Where does the personal end and the legally compensable begin? California’s Second Appellate District recently had a chance to weigh in on this crucial workers’ compensation question as it relates to a work-from-home firefighter.
Richard Warner is a Los Angeles County firefighter who works and lives on tiny, picturesque Santa Catalina Island. To ensure that the approximately 4,000 residents of the island have fire protection, LA County required Warner, along with one other firefighter, to live on the island. Warner’s house is both residence and partial workplace. Island denizens visit him there when they need his services, and he often responds to incident calls directly from home, without traveling to the island’s modest fire station.
In February of 2010, Warner’s wife asked him to help her trim the wisteria that grows wildly around their house. Warner climbed a ladder to perform the task. Unfortunately, while cutting back the burgeoning blossoms, he fell off the ladder and injured his neck and his back, as well as his wrist, elbow, and shoulder on his left side.

• **DATASET EXCERPTS**
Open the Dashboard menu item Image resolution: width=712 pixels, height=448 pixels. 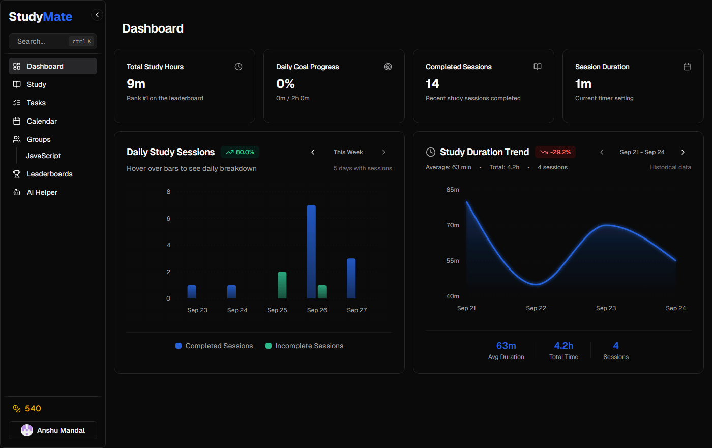44,66

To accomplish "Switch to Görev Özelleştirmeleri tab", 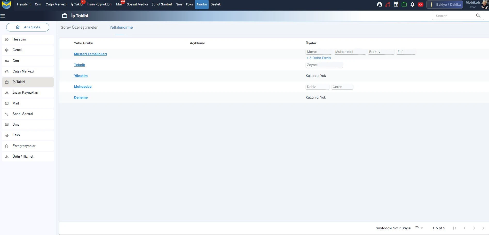I will tap(80, 27).
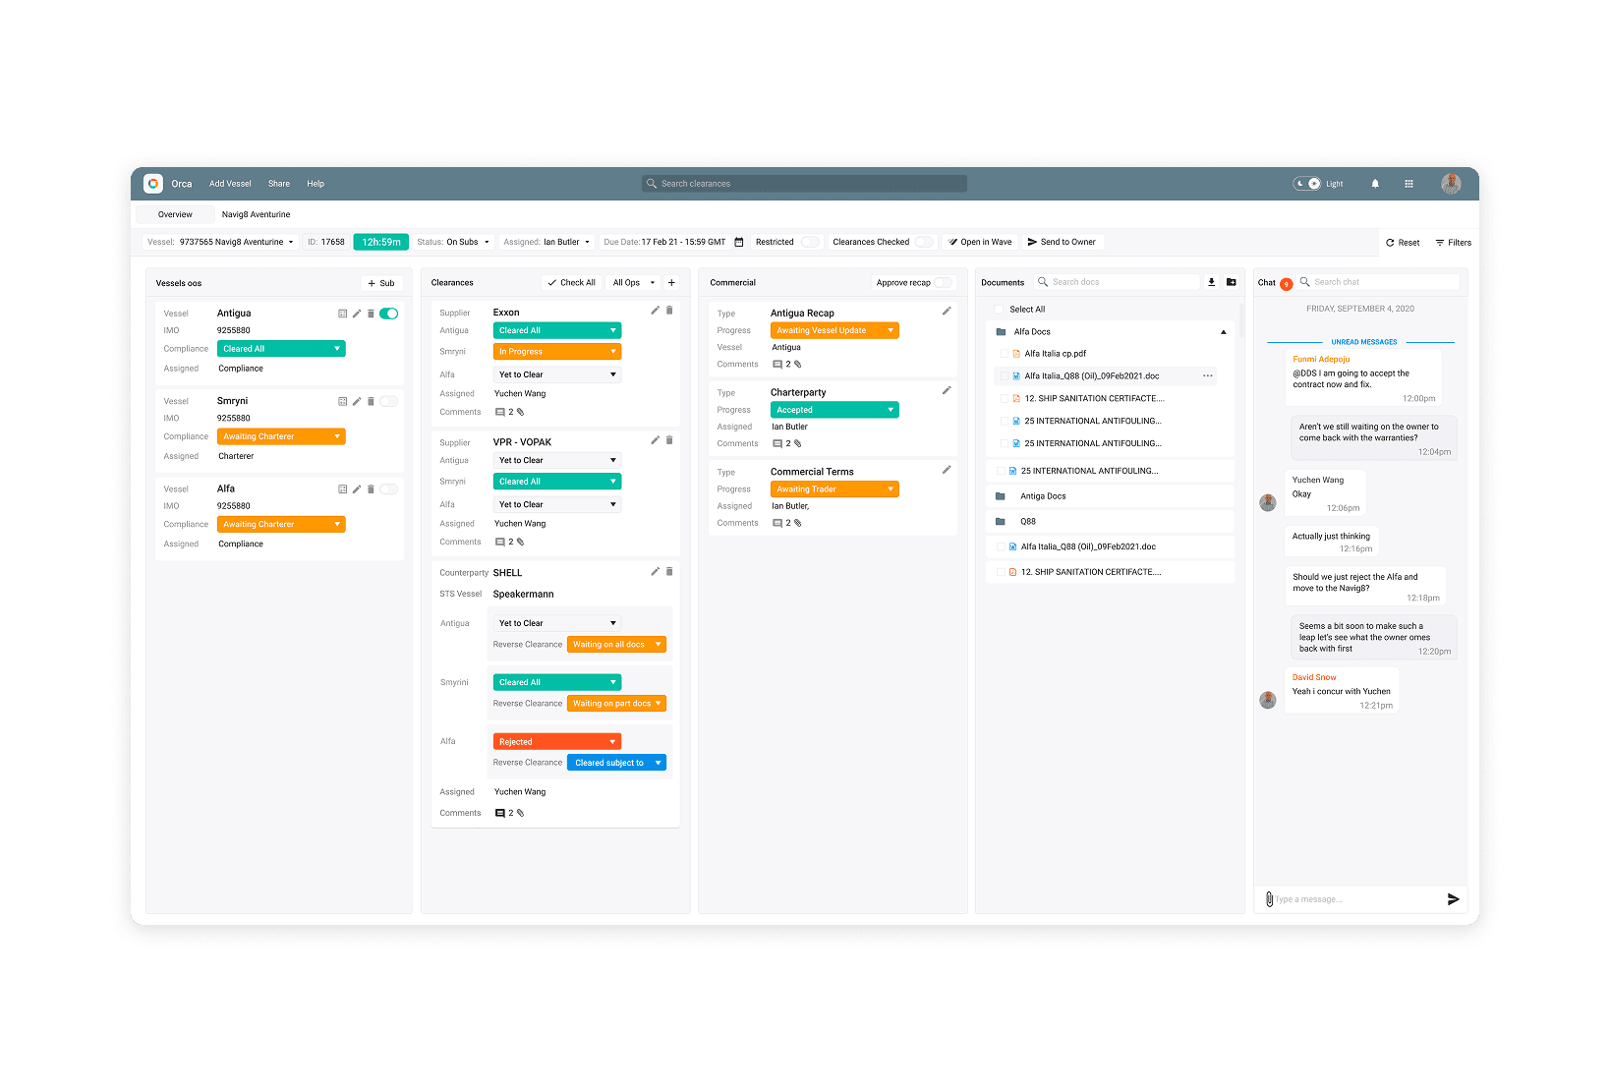The image size is (1610, 1090).
Task: Click the Send to Owner button
Action: (x=1063, y=242)
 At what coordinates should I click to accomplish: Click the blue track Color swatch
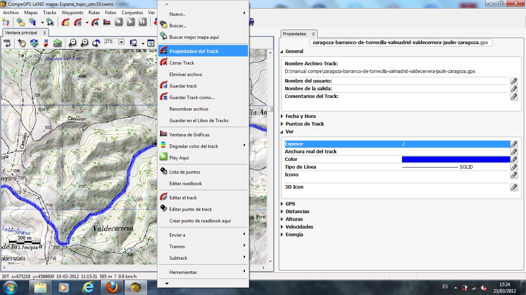click(x=456, y=159)
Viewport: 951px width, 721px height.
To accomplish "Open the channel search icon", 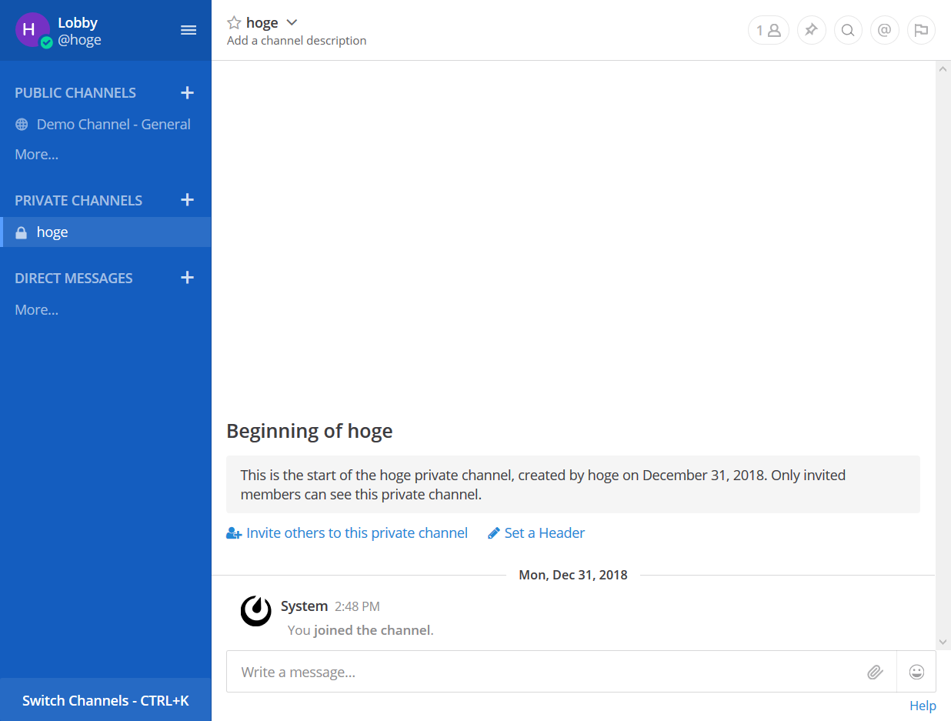I will point(848,30).
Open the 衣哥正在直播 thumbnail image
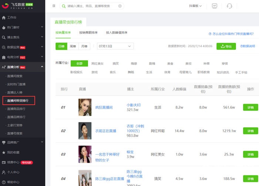The width and height of the screenshot is (259, 186). (85, 131)
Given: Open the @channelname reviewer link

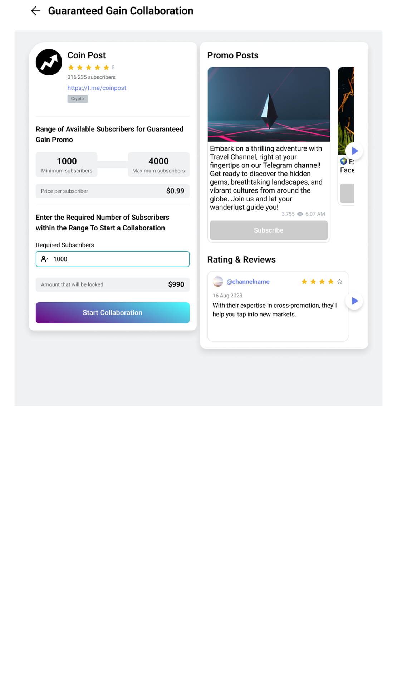Looking at the screenshot, I should pos(248,282).
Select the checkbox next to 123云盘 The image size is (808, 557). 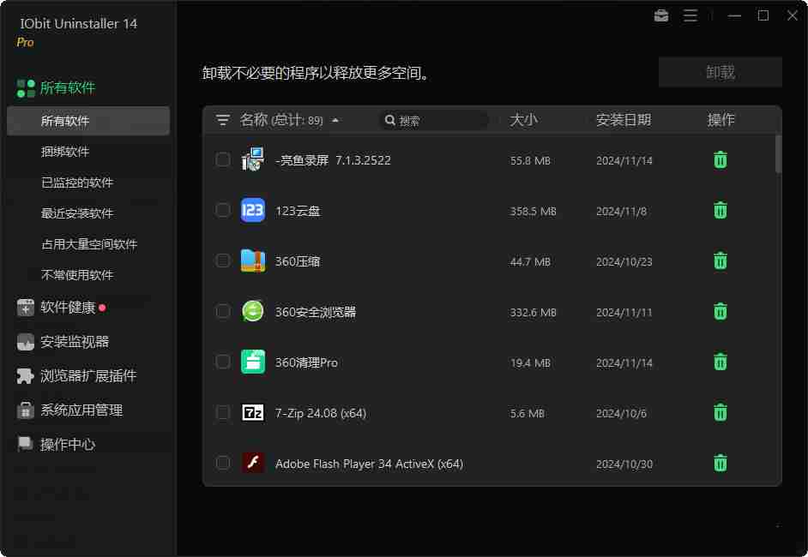[x=223, y=210]
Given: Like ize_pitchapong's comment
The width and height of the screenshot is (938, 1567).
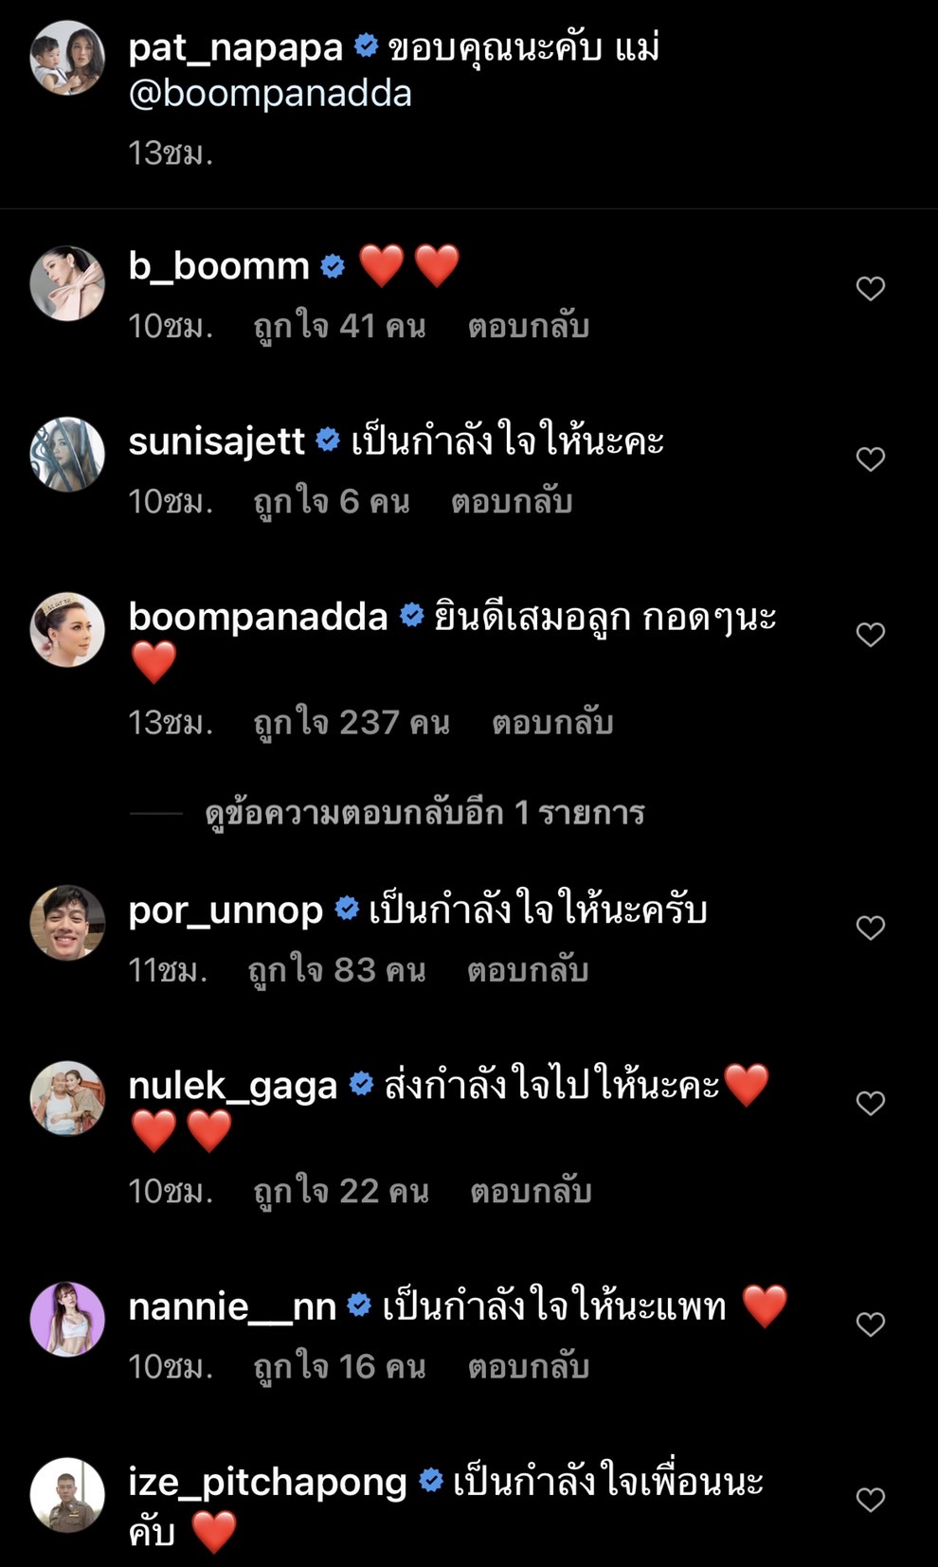Looking at the screenshot, I should point(870,1499).
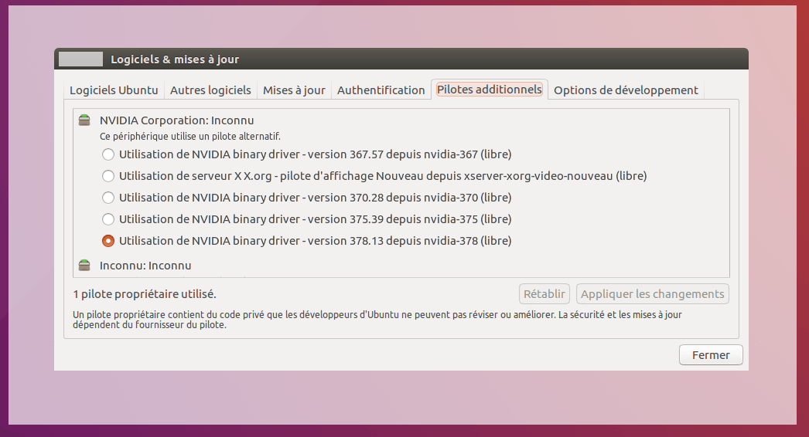Select NVIDIA driver version 367.57 radio button
Image resolution: width=809 pixels, height=437 pixels.
[x=108, y=154]
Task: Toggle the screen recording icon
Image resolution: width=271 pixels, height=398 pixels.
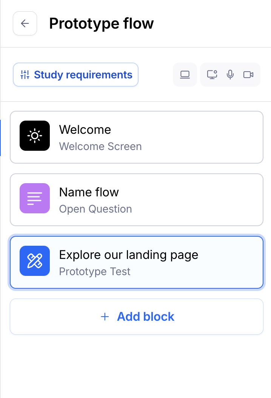Action: click(212, 75)
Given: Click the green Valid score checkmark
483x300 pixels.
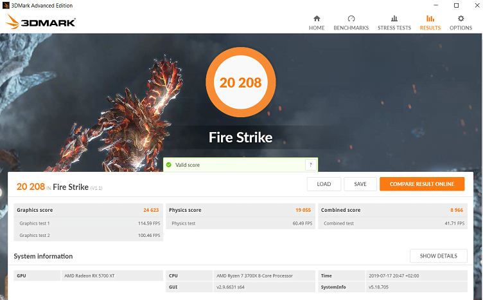Looking at the screenshot, I should point(169,165).
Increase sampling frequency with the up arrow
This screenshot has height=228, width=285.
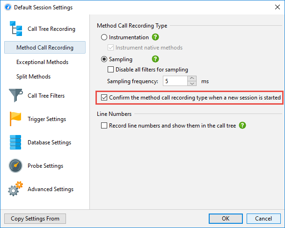coord(192,78)
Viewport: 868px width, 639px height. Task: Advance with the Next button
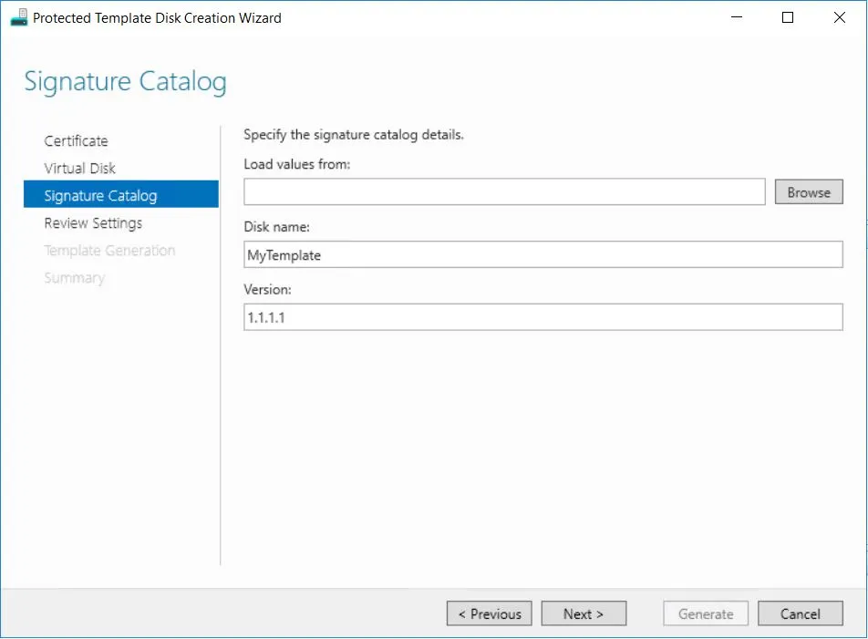click(x=584, y=614)
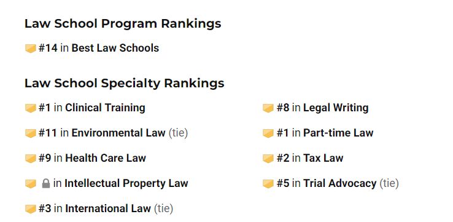View the International Law ranking
Viewport: 453px width, 222px height.
click(108, 208)
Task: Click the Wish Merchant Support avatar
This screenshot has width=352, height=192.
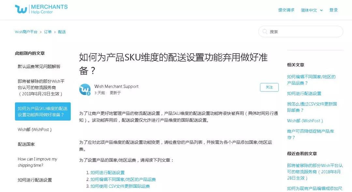Action: tap(85, 89)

• **ACTION ITEM A**
Return everything in the firefighter passage from "Richard Warner is" down to "his left side.", copied word for word.
• **ACTION ITEM B**
In the firefighter passage, what did Warner's wife ask him to help her do in February of 2010?
• **ACTION ITEM C**
How would you put this sentence from the firefighter passage into Spanish: "Warner climbed a ladder to perform the task."
Work from the firefighter passage alone, not the lines.

• **PROBLEM SOLUTION A**
Richard Warner is a Los Angeles County firefighter who works and lives on tiny, picturesque Santa Catalina Island. To ensure that the approximately 4,000 residents of the island have fire protection, LA County required Warner, along with one other firefighter, to live on the island. Warner’s house is both residence and partial workplace. Island denizens visit him there when they need his services, and he often responds to incident calls directly from home, without traveling to the island’s modest fire station.
In February of 2010, Warner’s wife asked him to help her trim the wisteria that grows wildly around their house. Warner climbed a ladder to perform the task. Unfortunately, while cutting back the burgeoning blossoms, he fell off the ladder and injured his neck and his back, as well as his wrist, elbow, and shoulder on his left side.

• **PROBLEM SOLUTION B**
Trim the wisteria that grows wildly around their house.

• **PROBLEM SOLUTION C**
Warner subió a una escalera para realizar la tarea.